After just a few years of relative calm, the crime family once again became unsettled. Persico was convicted of hijacking in 1968. Lawrence Gallo succumbed to cancer in the same year. Crime boss Joseph Colombo was shot and critically wounded on June 28, 1971, and “Crazy Joey” Gallo was believed responsible. Colombo was incapacitated by the shooting but did not die until May 22, 1978. Joey Gallo did not live as long. He was murdered while dining with friends at Umberto’s Clam House in Manhattan in April 1972. A new “Gallo War” raged in the crime family, and the Gallo faction was split with the defection of John Cutrone and his allies to a growing Persico faction.
A series of interim bosses were selected in the crime family, and Joseph Yacovelli reportedly served in that role. However, real power settled on Carmine Persico and his brother and son. Abbatemarco and Yaccovelli became leading figures in a dissident faction, and gradually Abbatemarco emerged as the top man in that faction.
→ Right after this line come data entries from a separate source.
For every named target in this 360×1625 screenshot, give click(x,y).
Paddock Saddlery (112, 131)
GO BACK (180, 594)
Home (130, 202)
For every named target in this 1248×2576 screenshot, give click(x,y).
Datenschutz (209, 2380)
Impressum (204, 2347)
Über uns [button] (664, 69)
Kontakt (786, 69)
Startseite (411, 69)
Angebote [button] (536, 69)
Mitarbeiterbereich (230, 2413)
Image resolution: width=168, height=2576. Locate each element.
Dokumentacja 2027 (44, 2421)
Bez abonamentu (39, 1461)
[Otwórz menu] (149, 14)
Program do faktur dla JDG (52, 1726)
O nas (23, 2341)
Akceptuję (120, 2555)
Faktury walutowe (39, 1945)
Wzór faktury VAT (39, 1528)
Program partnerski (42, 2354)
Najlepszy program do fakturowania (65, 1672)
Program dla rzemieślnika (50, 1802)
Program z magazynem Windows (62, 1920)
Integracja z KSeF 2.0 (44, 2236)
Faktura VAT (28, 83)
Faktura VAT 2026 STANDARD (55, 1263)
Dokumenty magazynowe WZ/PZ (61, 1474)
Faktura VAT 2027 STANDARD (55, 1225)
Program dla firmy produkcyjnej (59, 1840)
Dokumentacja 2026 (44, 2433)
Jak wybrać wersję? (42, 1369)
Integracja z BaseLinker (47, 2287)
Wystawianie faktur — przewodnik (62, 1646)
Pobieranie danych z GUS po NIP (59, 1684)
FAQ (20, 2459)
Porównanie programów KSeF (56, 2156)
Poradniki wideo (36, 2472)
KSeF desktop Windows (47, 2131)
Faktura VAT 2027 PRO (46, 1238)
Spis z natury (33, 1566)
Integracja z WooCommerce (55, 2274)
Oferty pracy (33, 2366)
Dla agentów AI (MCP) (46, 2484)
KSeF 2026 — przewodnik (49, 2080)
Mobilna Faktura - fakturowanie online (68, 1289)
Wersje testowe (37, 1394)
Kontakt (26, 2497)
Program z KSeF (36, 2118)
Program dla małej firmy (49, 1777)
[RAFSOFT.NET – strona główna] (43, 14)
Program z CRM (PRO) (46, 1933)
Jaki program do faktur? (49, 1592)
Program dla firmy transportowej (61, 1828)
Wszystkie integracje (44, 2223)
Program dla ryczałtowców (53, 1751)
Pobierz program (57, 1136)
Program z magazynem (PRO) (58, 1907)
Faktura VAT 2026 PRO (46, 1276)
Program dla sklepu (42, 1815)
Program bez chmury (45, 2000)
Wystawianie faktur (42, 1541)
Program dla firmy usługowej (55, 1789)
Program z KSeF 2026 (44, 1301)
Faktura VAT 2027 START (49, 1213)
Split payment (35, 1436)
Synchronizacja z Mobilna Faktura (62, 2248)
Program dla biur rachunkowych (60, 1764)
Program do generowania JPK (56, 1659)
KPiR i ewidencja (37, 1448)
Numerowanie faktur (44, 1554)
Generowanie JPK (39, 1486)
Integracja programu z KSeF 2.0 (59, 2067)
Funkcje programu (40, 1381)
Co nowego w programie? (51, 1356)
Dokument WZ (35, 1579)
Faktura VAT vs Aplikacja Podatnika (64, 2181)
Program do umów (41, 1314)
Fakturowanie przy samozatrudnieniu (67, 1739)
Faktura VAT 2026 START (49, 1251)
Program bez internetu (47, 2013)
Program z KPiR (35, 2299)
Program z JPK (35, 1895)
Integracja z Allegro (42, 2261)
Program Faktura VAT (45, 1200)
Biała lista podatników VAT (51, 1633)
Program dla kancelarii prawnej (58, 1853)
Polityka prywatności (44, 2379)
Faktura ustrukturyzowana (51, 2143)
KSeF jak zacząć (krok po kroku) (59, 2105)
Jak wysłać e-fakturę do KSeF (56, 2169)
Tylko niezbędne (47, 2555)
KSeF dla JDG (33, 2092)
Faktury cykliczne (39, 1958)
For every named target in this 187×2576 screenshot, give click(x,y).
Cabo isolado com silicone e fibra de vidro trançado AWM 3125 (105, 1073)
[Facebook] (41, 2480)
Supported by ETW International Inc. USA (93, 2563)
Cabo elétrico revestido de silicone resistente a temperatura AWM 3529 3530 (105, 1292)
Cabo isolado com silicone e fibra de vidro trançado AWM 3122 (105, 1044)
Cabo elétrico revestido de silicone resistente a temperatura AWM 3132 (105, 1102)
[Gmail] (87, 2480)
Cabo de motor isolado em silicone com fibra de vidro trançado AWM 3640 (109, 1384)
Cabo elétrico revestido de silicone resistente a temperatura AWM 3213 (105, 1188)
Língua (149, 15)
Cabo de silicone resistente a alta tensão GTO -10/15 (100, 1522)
Abbatemarco fell into the habit of having “business-related” conversations in his automobile, a habit that was noticed by the FBI. Between May and September of 1974, the FBI listened in on his conversations through a surveillance device installed in the car. As the listening device was removed, the FBI informed Abbatemarco that it had been used. The recorded conversations, a number of them dealing with Abbatemarco’s analysis of the strength of the Gambino Crime Family and its declining boss Carlo Gambino, were brought before a federal grand jury. Abbatemarco was subpoenaed but did not appear in U.S. District Court. Abbatemarco was plagued with alcoholism and anxiety and was unfit to testify in court, his attorney argued. The court received a doctor’s note indicating that Abbatemarco’s “judgment, thinking and memory” were “severely impaired.”
The following year, Staten Island-based capodecina Thomas DiBella was placed in control of crime family operations. Under DiBella’s watch an agreement was finally reached in the long struggle with the Gallo gang. Albert Gallo, the last surving Gallo brother, and other members of the group (including Frank “Punchy” Illiano) were permitted to leave the Colombo Crime Family and join with the Genovese organization.
In the mid-1970s, federal investigators learned that Abbatemarco was serving as the Colombo Crime Family underboss. In the fall of 1976, several crime family lieutenants approached him and Yaccovelli, then reportedly consigliere, to complain about the Persico-favoritism demonstrated by DiBella. New York crime families had agreed to “open the books” and induct new members in 1976, and DiBella reportedly gave 15 of the crime family’s 33 approved new membership slots to the Persico faction, splitting the remainder among the other crime family crews. Reports indicate that Abbatemarco and Yaccovelli took the complaints to the Mafia leadership Commission, asking that DiBella be removed. The request was denied.This amounted to a dangerous break between the Abbatemarco faction and DiBella. A meeting was called to resolve the dispute in May 1977. Abbatemarco and Yacovelli kept a safe distance. But ally Salvatore Albanese, a tough enforcer for the faction, attended a dinner sit-down with Persico and DiBella-aligned mobsters. Albanese was not seen after the dinner.
Abbatemarco reportedly went into hiding in upstate New York, turning operation of his gambling empire over to subordinates, and Yacovelli stopped following his normal daily routines.
While removed from the day-to-day activities of the crime family, Abbatemarco lived long enough to see the Persico faction split into two warring factions. He died in the summer of 2005.